Los personajes, masculinos-femeninos y transexuales de
dudosa credibilidad mostraban comportamientos extremos, rozando el perfil de la
locura consciente. Su actuación llegaba a un punto casi inverosímil. Tal
brutalidad en la forma de hablar, maldecir y gesticular se contraponía a la
dulzura y candor del propio Joe en su forma de interpretar que, unidos a su
exacerbada sensualidad te mantenía extasiado con sus contrastes.
Nunca antes el cine convencional había mostrado algo
así. O si lo había hecho inmediatamente había sido reclasificado a los canales
porno.
Yo ya sabía a esa edad que iba a ser un hombre de
gustos no convencionales, que sería amante de lo diverso, lo antitético y que
construiría mi vida circulando por la frontera de la relatividad.
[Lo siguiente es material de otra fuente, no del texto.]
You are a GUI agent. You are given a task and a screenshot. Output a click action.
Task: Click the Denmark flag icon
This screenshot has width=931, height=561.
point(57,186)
Aquella tarde ardió la chispa que originaría una
posterior avalancha de creatividad y multidisciplinaridad. Paul Morrissey y Joe
D’alessandro me llevaron a Warhol y el transexualismo, a los ambientes sórdidos
del bajo Manhattan, al punk y finalmente al arte abstracto. A ello se unió posteriormente
la música siniestra y la literatura costumbrista. Todo ello barnizado con una fina
capa de educación británica, gusto por las buenas costumbres y la tradición
clásica.
Huelga decir que a mi chica no le gustó la película.
Es más, fui duramente criticado por haberla llevado a ver tal bodrio en inglés.
Aunque fue una primera batalla perdida en mi personal conquista de su corazón,
me ayudó a adaptar mis tácticas a su personalidad.
Debo reconocer, cuando ahora vuelvo a mirar la
película y la anterior (Flesh) y posterior (Heat) de la trilogía que Warhol
produjo a Paul Morrissey que es, de cierto punto, infumable. Al menos narrativa
y contextualmente hablando. Pero verla a finales de los ochenta supuso un
revulsivo, una chispa generadora de una llama expansiva que abrió mi mente, mi
creatividad y mi forma de entender la vida gracias al pensamiento relativo.